# Thanks Everyone from a new starter!!



## chrisbirm (Feb 20, 2011)

Hi There
For those of you that have been giving me advice about how to feed my birds, flag them out of the trees and get them flying, I just wanted to say a big big thanks!! Based on all of your advice, I have now remodelled my coop into three sections, one for the breeding birds, one for the young ones and one for those that I am trying to fly. I am now mixing my own food with individual reciepes for each group of birds, have reduced the amount of space for the flying birds and also have a sore shoulder from flaging them out of the tress and finally today......... SUCCESS!!!!! 
My beautifull kit of rolers went on a 20-30 minute flight performing brilliantly, with a couple of my birds rolling really deep (6-12 rolls at a time). It was such a buzz!! 

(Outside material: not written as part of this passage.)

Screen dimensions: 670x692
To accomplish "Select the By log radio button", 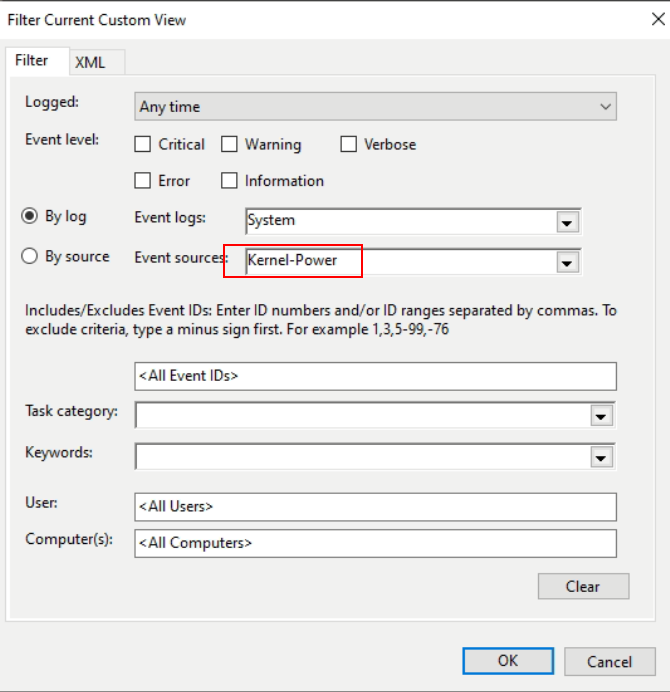I will click(30, 216).
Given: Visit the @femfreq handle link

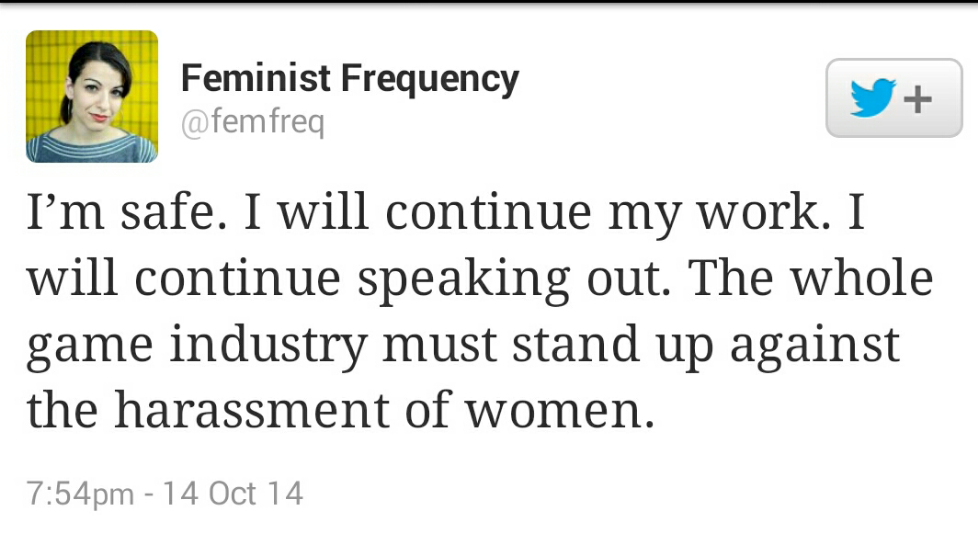Looking at the screenshot, I should coord(252,124).
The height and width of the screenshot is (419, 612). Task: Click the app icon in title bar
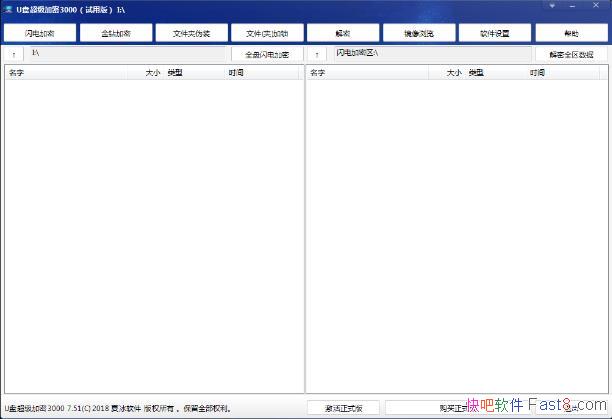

This has been a 9 month journey but finally it looks like I am reaping the rewards but not without all of your help, so again thanks so much everyone for your help and advice. This web-site ROCKS!!


----------



## spirit wings (Mar 29, 2008)

it is nice when you can see it all come together.. now you can give tips to someone else that may need help!..


----------



## ND Cooper (Mar 4, 2008)

Yup, Stick around!


----------



## scott70 (Feb 22, 2011)

*great job*

great job with your rollers I my self am just getting back in to rollers can you send pics of your coop if so let me know I will send you my email address thanks Scott


----------